“Better late than never” seems an apt phrase to apply to me, now that I’ve finally read one of Julian Stockwin’s rousing high seas action-adventure series of books featuring Thomas Kydd. And I had to start at a sort of end with Victory, the latest story that shows Kydd rising to the post of frigate captain, possibly the most glamorous position in the Royal Navy during the Napoleonic Wars, the environment for the series. (Another in the series, Conquest, is due in U.S. bookstores in October.) I doubt I could’ve had a better introduction to the fictional seafarer.
Full disclosure: Mr. Stockwin is something of a virtual colleague who positively reviewed my Fyddeye Guide to America’s Maritime History earlier this year. So the skeptical reader of this review would rightly view whatever I write about Victory, er, skeptically. Having said that, I found Victory to be a fun read, and even though I could only consume it in short bursts (life in the 21st century), I always wondered what would happen next with each turn of the page. After 10 previous stories, Kydd is a well-drawn character reminiscent of Patrick O’Brian’s Jack Aubrey.

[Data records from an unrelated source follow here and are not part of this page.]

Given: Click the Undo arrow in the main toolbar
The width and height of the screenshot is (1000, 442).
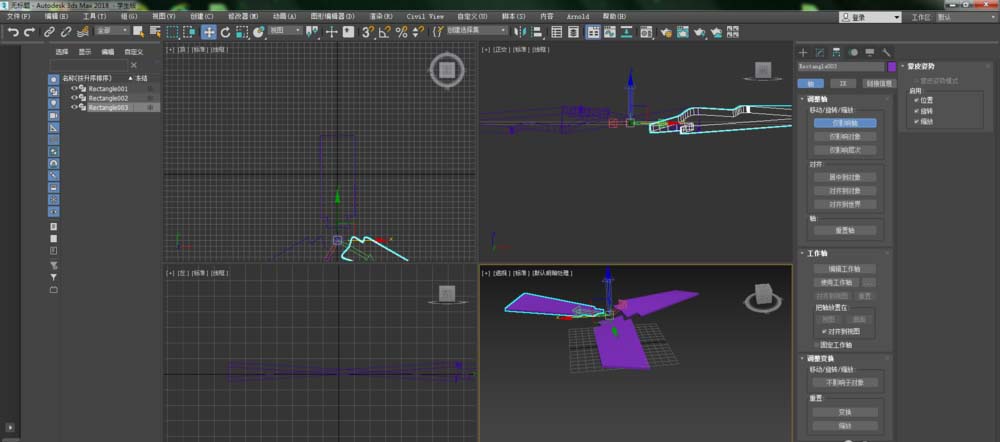Looking at the screenshot, I should point(13,32).
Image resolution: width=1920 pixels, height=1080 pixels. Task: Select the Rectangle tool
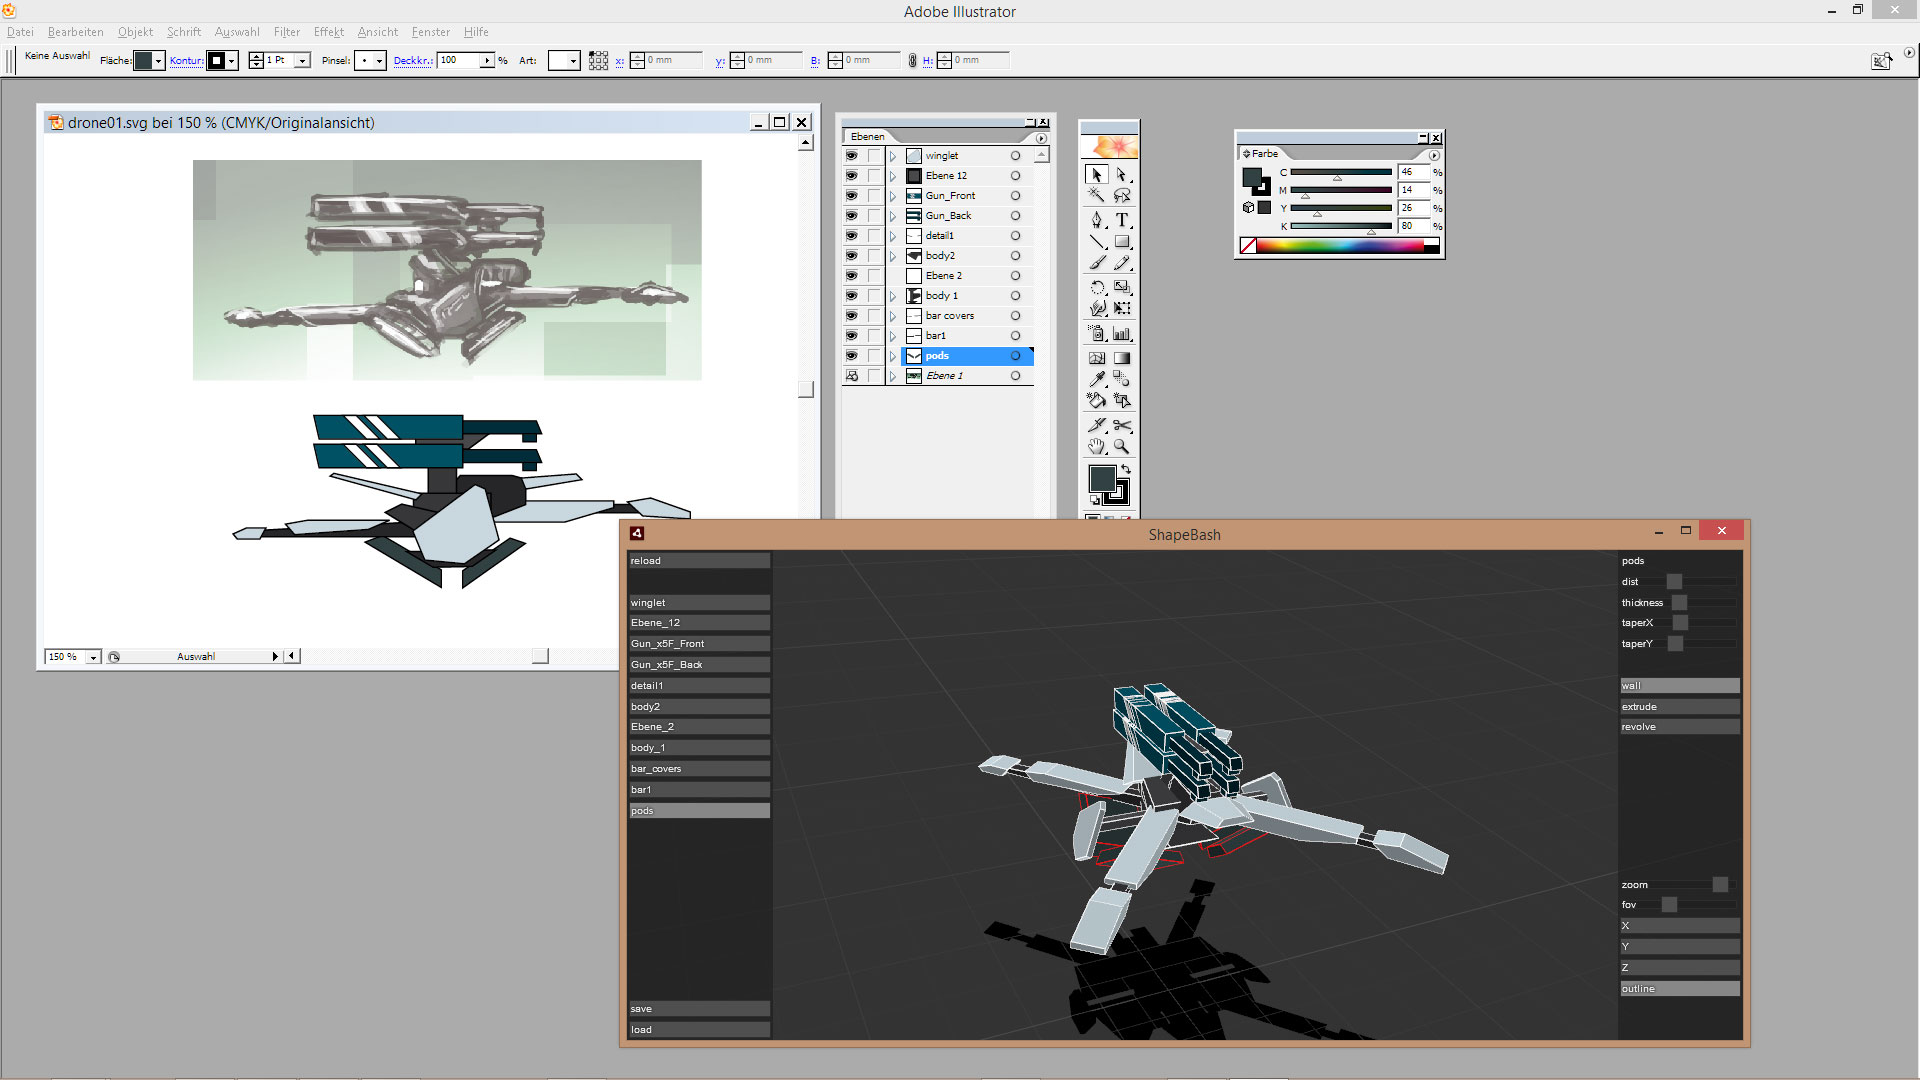tap(1122, 242)
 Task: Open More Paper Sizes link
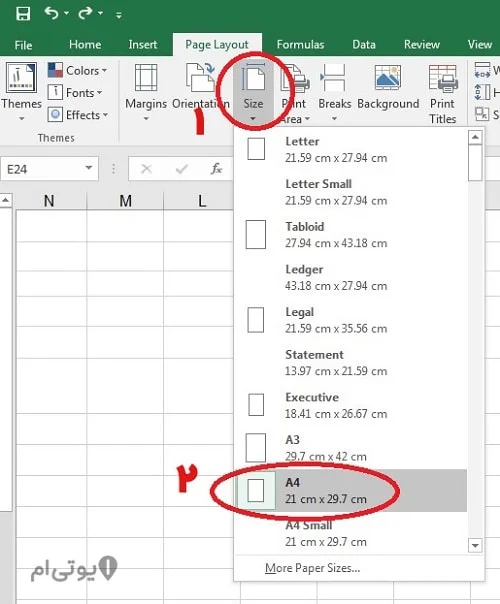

It’s hard for a Stockwin newbie not to compare Kydd and his close friend, the frustrated intellectual Nicholas Renzi, with Aubrey and the surgeon Stephen Maturin. But Stockwin’s writing style is open and direct, unlike O’Brian’s prose, which is often dense to the point of impenetrable. I found myself emotionally drawn to Renzi, but in a twisted way. If he were standing before me, I’d smack him for his neurotic treatment of Kydd’s sister, Cecilia.
The namesake of the book is the famed flagship of Lord Horatio Nelson, as well as the outcome of the book’s climax, the Battle of Trafalgar. Stockwin must have found himself in a bind from a dramatic perspective, because frigates played only a small role in the battle; Kydd is present, but only on the battle’s fringe. Stockwin solves this problem through the eyes of an old shipmate of Kydd’s, but Kydd’s absence from the crucial battle scenes drains them of tension, insofar as the main character is concerned.
Stockwin admits in an Author’s Note that he approached the battle with “a little trepidation.” Understandable. I’d be scared to death of writing about Chester Nimitz and the Battle of Midway, the closest equivalent in American history to Trafalgar. But Stockwin handles Nelson well and the battle itself adeptly, if a bit tentatively. It could easily have overwhelmed the fine Kydd saga, and I’m looking forward to more.